------ SELECTED PASSAGE
Alien Invasion?
Biological pollution - the spread of invasive species of plants and animals - is one of the hardest problems to prevent, as this article illustrates. Zebra mussels may rank among the most important threats to Cascadia's hydroelectric and freshwater ecological systems. These fast-breeding bivalves can spread with astonishing rapidity, encrusting pipes, gates, and other underwater hardware of the hydropower infrastructure. So far, the Northwest has avoided an introduction of the pesky mollusks.
Other invasive species -- green crabs, spartina grass, Scotch broom, and English ivy -- have long since established themselves. (Read a regional summary in Sightline's State of the Northwest, which you can download here.) They're hard to get rid of. In the city of Seattle, English ivy has overrun more than a third of public-land forests. And the ivy is choking off forest succession, threatening to deforest these lands over the next 30 years, as the city's already mature trees die off. The city and Cascade Lands Conservancy have launched a program to uproot the ivy.
Unhappy Trails
To many of us, climate change has long been an abstract issue, with distant impacts. Not anymore. As Sightline's Eric de Place details in today's Seattle Weekly, the catastrophic damage wreaked by last October's floods on western Washington's hiking trails has brought climate change uncomfortably close to home. As the University of Washington's Philip Mote points out, no one can say for certain whether global warming caused October's floods. Nevertheless, the floods are the kind that scientists have been predicting-and what they expect in the future. Flood casualties include the Kennedy Hot Springs, the Monte Cristo ghost town, Baker Lake, footbridges and campgrounds in Mt. Rainier National Park, and backcountry trails in the Olympic Peninsula. In a Washington CEO article last year, Eric also detailed potential economic impacts of global warming on Washington state.
Think Globally, Tax Locally
Most northwesterners believe that governments pay for roadwork from gas tax revenue. And they're right about the federal and state/provincial level. But they're wrong about city and county road spending. That comes out of property and sales taxes. Regionwide, we spend several hundred million local, general-fund dollars a year on the infrastructure for cars and trucks. (Read details here.)
A citizen panel in Seattle has studied the city's roads and bridges and found a maintenance crisis. Some of the bridges are in danger of falling down. They recommend local vehicle charges to pay for repairs, though they grudgingly admit that a property tax may be the only viable option in the short term.
------------
------ LISTED RECORDS
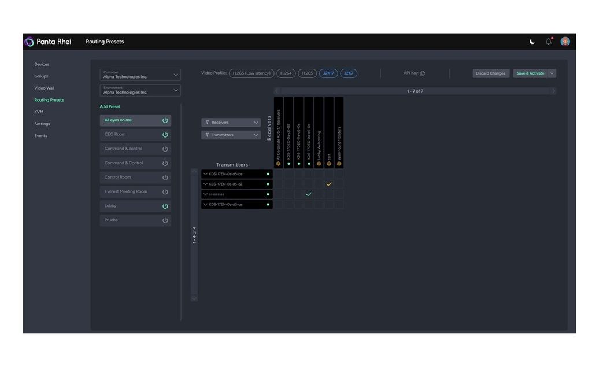Open Video Wall in sidebar
Screen dimensions: 592x373
(x=44, y=88)
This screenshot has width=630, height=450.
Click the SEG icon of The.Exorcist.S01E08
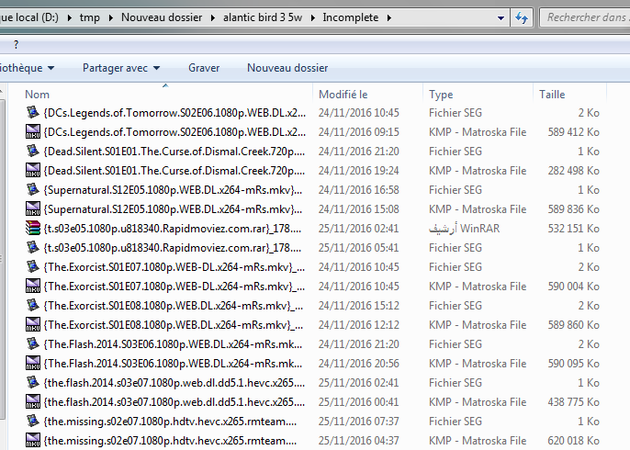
------------
● **COMPLETE THE FOLLOWING**:
**1)** Which invasive species does the Northwest environment roundup name? List every one.
**2)** Copy everything in the Northwest environment roundup from "Think Globally, Tax" down to "(Read details here.)", substituting "fuel tax revenue" for "gas tax revenue".

● **RESPONSES TO THE TASKS**:
**1)** Zebra mussels, green crabs, spartina grass, Scotch broom, English ivy

**2)**
Think Globally, Tax Locally
Most northwesterners believe that governments pay for roadwork from fuel tax revenue. And they're right about the federal and state/provincial level. But they're wrong about city and county road spending. That comes out of property and sales taxes. Regionwide, we spend several hundred million local, general-fund dollars a year on the infrastructure for cars and trucks. (Read details here.)